Pour comprendre cette farce financière, remontons un peu le fil, parce que l’histoire du Liban, c’est un peu comme un mauvais sitcom : les personnages changent, mais les blagues restent les mêmes. Pendant trente ans, de 1993 à 2023, Riad Salamé a tenu les rênes de la BDL comme un chef d’orchestre jouant du violon sur un Titanic déjà à moitié coulé. Les Américains l’adoraient, et pour cause : il était leur rempart contre le Hezbollah, bloquant l’accès du parti chiite au système bancaire avec une créativité digne d’un scénariste de Hollywood. En échange ? Quelques petits cadeaux illégaux, bien sûr – rien de tel qu’un compte offshore ou une villa à Paris pour motiver les troupes. Résultat : le pays a fini ruiné, mais Riad, lui, a pu s’acheter assez de costards pour ouvrir une boutique Armani.
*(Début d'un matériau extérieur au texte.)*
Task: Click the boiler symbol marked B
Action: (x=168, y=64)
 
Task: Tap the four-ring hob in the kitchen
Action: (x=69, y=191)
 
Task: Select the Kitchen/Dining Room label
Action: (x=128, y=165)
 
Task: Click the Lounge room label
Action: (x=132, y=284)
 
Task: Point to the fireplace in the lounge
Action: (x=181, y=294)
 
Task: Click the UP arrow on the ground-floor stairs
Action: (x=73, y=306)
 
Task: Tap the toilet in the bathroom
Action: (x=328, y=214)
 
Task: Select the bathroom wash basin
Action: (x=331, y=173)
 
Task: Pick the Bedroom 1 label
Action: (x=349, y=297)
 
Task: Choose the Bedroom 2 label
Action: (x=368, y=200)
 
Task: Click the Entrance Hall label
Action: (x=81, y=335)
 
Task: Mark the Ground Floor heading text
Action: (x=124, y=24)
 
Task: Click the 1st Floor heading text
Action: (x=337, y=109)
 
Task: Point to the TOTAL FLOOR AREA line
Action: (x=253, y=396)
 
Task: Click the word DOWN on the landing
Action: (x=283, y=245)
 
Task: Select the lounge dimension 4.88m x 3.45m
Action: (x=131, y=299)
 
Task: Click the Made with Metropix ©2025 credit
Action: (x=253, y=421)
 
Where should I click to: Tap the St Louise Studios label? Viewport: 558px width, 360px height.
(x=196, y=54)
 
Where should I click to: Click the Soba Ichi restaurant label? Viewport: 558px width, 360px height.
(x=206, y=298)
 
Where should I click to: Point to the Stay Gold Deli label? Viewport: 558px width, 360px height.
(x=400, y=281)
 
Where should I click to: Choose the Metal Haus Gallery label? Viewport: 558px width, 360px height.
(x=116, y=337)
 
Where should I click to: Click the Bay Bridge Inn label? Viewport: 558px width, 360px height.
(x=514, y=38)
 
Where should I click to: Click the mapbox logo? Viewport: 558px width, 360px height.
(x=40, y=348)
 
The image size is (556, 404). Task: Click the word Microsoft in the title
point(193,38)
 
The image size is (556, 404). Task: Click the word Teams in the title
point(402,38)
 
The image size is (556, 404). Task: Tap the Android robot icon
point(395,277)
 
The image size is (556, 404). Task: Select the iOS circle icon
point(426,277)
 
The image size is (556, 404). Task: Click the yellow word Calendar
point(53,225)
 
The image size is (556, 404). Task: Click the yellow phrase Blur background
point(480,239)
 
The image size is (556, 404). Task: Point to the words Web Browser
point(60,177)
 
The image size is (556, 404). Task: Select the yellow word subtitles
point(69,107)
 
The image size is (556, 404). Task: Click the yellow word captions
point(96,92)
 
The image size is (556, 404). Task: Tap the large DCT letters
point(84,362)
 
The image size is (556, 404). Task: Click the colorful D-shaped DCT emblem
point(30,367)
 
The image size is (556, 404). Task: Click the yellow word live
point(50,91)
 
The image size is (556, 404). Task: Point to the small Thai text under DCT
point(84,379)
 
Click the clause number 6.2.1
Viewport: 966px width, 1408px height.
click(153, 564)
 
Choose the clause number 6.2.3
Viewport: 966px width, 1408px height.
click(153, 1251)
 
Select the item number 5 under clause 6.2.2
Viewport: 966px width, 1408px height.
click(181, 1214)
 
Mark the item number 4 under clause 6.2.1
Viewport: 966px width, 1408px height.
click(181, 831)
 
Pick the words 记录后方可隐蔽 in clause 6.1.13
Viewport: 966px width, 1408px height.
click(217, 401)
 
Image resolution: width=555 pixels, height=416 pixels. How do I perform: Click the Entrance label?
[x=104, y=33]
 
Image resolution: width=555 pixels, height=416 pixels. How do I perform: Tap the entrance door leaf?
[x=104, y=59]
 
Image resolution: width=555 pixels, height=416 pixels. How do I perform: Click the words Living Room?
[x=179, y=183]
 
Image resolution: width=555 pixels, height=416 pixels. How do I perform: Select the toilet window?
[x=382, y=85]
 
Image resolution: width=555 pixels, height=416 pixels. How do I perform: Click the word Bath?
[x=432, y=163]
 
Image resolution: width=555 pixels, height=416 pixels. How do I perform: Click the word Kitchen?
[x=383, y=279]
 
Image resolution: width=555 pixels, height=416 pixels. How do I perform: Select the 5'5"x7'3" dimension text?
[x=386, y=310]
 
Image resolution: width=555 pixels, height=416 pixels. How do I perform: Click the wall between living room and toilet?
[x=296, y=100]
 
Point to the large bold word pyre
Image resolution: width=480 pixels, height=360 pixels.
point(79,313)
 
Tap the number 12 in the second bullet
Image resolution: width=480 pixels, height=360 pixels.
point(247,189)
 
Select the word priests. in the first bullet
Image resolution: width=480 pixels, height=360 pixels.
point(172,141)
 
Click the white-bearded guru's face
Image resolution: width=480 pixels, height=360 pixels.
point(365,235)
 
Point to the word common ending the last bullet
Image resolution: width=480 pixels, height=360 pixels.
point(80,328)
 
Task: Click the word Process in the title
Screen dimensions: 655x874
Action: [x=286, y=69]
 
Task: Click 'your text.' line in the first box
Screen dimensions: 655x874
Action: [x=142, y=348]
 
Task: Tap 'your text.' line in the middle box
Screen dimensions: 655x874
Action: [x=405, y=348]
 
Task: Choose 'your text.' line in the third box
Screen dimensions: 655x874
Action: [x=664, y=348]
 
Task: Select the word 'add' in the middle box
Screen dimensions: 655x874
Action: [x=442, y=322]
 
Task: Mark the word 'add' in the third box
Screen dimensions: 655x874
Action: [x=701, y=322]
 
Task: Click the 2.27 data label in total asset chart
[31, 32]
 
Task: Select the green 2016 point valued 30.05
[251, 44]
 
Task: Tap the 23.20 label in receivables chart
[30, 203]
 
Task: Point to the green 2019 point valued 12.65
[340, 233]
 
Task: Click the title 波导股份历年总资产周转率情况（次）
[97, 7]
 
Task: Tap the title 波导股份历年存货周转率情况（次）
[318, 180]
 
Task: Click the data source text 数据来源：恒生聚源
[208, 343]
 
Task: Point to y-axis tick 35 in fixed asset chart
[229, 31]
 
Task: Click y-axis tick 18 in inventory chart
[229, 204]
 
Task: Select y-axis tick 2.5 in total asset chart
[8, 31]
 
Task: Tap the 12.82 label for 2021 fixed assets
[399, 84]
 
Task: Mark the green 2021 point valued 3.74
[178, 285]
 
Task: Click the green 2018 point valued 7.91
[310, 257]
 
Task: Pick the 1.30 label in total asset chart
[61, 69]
Riad Salamé : le banquier qui transformait l’or en papier toilette
Riad, c’était l’homme providentiel. Après la guerre civile, il stabilise la livre libanaise, l’arrime au dollar comme un bateau à une bouée percée, et tout le monde applaudit. Les magazines financiers lui décernent des prix – « meilleur gouverneur », rien que ça –, pendant que les Libanais de la diaspora envoient leurs économies et que les banquiers locaux se frottent les mains devant des taux d’intérêt à faire pâlir un casino de Las Vegas. Sauf qu’en 2019, le décor s’effondre. La livre plonge à 98 % de sa valeur, les déposants découvrent que leur argent est devenu un souvenir, et le Liban entre dans une crise que la Banque mondiale appelle « la pire depuis 1850 ». Pendant ce temps, Riad jurait qu’il n’y était pour rien, pointant du doigt les politiciens – ces mêmes politiciens qui, grâce à lui, avaient transféré 9 milliards de dollars à l’étranger juste avant le crash. Timing impeccable, non ?
Et lui, dans tout ça ? Il se construisait un petit empire. Les estimations parlent de 2 milliards de dollars de patrimoine, avec des appartements à Paris, des bureaux sur les Champs-Élysées et des comptes au Luxembourg. « Héritages familiaux », disait-il, avec l’air candide d’un type qui jure qu’il n’a pas mangé le dernier baklava. La justice internationale – suisse, française, allemande – a fini par s’intéresser à lui, et même le Liban a tenté de le coincer, entre deux coupures d’électricité. En septembre 2024, il est arrêté à Beyrouth pour des soupçons de détournement de 40 millions de dollars. Une petite prime de départ, quoi.
Les USA : « Riad, c’était bien, mais on a un nouveau scénario »
Les États-Unis, eux, ont soutenu Riad tant qu’il servait leurs intérêts. Anti-Hezbollah, pro-dollar, il était parfait. Mais quand le système s’est écroulé, ils ont lâché leur poulain plus vite qu’un joueur de poker abandonne une mauvaise main. Sanctions en août 2023, accusations de corruption, et hop, Riad devient persona non grata. Depuis, le poste de gouverneur est occupé par un intérimaire, Wassim Mansouri, qui fait de son mieux pour ne pas couler le radeau pendant que tout le monde cherche un capitaine.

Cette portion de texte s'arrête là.